Acórdão nº 918/20.4BELSB de Tribunal Central Administrativo Sul, 09 de Setembro de 2021

Magistrado ResponsávelJORGE PELICANO
Data da Resolução09 de Setembro de 2021
EmissorTribunal Central Administrativo Sul

N…, vem interpor recurso da sentença proferida no âmbito da presente acção de intimação para protecção de direitos, liberdades e garantias, que, por falta de verificação de pressupostos processuais para intimação do Recorrido Infarmed - Autoridade Nacional do Medicamento e Produtos de Saúde, I.P., à emissão de normas, procedeu à absolvição deste da instância.

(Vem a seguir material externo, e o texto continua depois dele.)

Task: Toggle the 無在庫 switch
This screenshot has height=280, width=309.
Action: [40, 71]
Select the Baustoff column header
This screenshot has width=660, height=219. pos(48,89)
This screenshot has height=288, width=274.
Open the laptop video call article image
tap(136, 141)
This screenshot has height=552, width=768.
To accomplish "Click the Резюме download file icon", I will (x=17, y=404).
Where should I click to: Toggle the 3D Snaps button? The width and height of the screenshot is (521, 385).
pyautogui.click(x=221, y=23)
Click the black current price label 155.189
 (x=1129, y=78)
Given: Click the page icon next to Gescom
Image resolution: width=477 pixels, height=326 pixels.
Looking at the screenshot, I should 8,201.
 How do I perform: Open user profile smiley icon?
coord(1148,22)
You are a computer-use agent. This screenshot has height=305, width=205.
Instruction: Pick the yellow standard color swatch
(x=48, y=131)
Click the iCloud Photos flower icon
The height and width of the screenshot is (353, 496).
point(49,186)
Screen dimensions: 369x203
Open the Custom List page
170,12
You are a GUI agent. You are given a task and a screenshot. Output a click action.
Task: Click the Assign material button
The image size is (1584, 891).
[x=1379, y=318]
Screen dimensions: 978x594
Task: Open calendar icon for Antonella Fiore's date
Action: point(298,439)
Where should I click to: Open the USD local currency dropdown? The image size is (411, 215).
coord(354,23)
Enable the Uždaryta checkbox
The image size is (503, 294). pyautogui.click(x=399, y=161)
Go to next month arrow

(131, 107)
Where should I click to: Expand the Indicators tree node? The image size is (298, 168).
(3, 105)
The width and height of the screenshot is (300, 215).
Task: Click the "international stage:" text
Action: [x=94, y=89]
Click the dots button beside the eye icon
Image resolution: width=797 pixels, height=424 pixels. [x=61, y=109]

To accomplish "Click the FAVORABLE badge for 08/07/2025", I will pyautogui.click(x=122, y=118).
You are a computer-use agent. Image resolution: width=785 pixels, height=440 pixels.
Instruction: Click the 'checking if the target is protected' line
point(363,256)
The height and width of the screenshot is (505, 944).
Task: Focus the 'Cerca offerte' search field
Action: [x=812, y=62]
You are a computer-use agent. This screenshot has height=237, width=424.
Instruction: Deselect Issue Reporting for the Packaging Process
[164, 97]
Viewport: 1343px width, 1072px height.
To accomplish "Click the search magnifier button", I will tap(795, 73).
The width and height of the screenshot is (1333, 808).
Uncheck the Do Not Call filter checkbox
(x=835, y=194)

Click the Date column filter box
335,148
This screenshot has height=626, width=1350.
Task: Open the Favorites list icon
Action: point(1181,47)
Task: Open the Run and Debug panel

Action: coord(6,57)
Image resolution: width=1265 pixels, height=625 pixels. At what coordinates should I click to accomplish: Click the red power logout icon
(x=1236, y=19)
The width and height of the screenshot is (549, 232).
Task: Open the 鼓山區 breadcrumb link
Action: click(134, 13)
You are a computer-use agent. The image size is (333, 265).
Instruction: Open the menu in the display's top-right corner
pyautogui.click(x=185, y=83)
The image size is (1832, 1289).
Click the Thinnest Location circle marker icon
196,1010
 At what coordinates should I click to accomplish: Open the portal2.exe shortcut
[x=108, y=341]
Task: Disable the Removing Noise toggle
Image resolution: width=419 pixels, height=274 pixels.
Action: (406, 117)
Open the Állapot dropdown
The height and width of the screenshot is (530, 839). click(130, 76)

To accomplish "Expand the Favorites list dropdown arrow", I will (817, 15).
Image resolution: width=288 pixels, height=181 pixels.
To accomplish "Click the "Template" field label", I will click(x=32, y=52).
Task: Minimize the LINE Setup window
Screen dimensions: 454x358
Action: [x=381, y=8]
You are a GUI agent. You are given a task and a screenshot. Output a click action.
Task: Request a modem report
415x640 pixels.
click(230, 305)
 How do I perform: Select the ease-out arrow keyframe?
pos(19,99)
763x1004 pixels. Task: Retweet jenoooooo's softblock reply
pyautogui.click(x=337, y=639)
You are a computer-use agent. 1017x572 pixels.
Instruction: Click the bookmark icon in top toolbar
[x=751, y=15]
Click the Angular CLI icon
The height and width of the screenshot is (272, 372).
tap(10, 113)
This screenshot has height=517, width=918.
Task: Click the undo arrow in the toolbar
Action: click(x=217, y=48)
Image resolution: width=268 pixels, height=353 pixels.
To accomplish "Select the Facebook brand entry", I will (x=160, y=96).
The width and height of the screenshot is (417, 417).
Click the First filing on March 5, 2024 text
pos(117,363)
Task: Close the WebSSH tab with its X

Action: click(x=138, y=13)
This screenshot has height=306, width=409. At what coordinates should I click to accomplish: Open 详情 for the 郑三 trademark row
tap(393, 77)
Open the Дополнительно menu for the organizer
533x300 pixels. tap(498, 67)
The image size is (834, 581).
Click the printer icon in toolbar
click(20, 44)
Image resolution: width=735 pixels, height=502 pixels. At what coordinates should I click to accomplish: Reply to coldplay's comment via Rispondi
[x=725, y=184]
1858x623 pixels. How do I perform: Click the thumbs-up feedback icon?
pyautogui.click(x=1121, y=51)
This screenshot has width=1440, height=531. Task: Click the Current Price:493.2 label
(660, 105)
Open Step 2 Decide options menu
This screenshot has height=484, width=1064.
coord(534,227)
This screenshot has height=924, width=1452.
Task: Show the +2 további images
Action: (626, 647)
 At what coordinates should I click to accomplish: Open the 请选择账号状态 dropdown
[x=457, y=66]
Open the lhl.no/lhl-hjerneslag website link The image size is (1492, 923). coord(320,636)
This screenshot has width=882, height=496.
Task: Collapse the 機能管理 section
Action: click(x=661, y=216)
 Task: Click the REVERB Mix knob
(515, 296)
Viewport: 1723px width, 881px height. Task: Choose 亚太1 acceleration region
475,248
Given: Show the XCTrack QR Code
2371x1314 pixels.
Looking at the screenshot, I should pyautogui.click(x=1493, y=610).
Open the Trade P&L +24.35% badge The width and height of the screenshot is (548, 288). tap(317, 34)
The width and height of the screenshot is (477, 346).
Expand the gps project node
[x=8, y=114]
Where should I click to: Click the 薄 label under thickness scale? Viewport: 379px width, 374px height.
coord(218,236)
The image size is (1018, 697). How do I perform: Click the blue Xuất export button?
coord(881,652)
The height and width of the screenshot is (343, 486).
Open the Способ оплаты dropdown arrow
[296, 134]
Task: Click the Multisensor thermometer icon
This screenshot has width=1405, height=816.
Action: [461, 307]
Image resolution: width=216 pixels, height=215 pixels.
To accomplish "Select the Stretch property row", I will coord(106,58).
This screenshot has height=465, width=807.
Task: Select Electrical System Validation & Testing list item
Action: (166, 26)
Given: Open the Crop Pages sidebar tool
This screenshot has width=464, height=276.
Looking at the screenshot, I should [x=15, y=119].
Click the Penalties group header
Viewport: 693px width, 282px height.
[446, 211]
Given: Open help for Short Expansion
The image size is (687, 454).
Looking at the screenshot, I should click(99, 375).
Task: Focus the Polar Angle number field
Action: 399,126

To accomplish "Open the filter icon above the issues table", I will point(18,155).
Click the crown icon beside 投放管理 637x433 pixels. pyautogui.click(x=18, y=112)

Apresentou as seguintes conclusões com as suas alegações de recurso: “1. O segmento petitório da ação intentada pela Recorrente assenta no seguinte pressuposto: “incluindo, mas sem limitação, (…) a adoção das seguintes condutas” (…).

  1. Todas as condutas identificadas no pedido da Recorrente assumem a natureza de condutas materiais, i.e. atos materiais a praticar pela Recorrida.

  2. Mesmo que se considerasse que o pedido da Recorrente não se reportava à adoção de condutas, sempre se dirá que o Tribunal tem poderes para ajustar a sua decisão à intimação à prática das condutas necessárias a acautelar os direitos da Recorrente.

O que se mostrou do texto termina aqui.